A hand-reared male named Ripper was recorded imitating the phrase during a courtship display, according to a study published Monday. The authors said he could have learned it from his caretaker.

“The Australian musk duck demonstrates an unexpected and impressive ability for vocal learning,” the study said. The report also details how Ripper imitated the sound of a door opening and closing.

There are many species of ducks and geese that are bred in captivity, and there haven’t been any reports of them showing an ability to mimic human sounds, study author Carel ten Cate told CNN on Tuesday.

“It’s quite exceptional then to come across a species which apparently has the ability to mimic these sounds,” he said.

Songbirds, parrots and hummingbirds are known to exhibit this vocal learning ability, but this is the first fully documented instance of musk ducks exhibiting vocal learning, said ten Cate, a researcher and professor of animal behavior at the Institute of Biology Leiden, at Leiden University, the Netherlands.

“It’s not exactly a human voice, but very voice like,” he said. “It’s mimicking quite well.”

Some species are better mimics than musk ducks, but there are many songbirds and parrots that are worse at copying, added ten Cate.

Ripper was hand-reared at Tidbinbilla Nature Reserve, near Canberra, Australia, where the recordings were made in 1987 by now-retired ornithologist Peter J. Fullagar, who was formerly at the division of ecosystem sciences at The Commonwealth Scientific and Industrial Research Organisation.
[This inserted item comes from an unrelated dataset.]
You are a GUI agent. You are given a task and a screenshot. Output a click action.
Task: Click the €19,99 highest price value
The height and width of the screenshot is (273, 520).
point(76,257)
While some observations of musk ducks mimicking human sounds were documented in Australian bird journals, they never made it to the scientific community that studies vocal learning, ten Cate explained.

The recordings were made during displays to attract a mate that combine sounds and physical movements such as splashing in the water.

In the recordings, Ripper appeared to imitate the sound of a door a few meters from the sink he was kept in for a few weeks after he was born, as well as what sounds like: “You bloody foo.”

The last word could be either “fool” or “food,” ten Cate said.

“It’s in the ear of the beholder so to speak,” he said, explaining that it was likely a phrase Ripper heard repeatedly from his caretaker.

In a separate recording made in 2000, a second male duck at Tidbinbilla appears to imitate a Pacific black duck.

Musk ducks live in two separate areas in western and southeastern Australia, according to the study. These birds are rarely bred in captivity due to the fact that mature males are prone to attacking other waterfowl.

The study also details two other instances of captive musk ducks imitating sounds in their environment, but the birds were not recorded, and therefore the observations not independently confirmed.

Wild musk ducks are unlikely to imitate human sounds, ten Cate said.

“If you only recorded these animals in the field you wouldn’t realize that they were actually vocal learners and imitating one another, it’s just when they are reared under these special conditions,” he said.

The study was published in the journal Philosophical Transactions of the Royal Society B: Biological Sciences.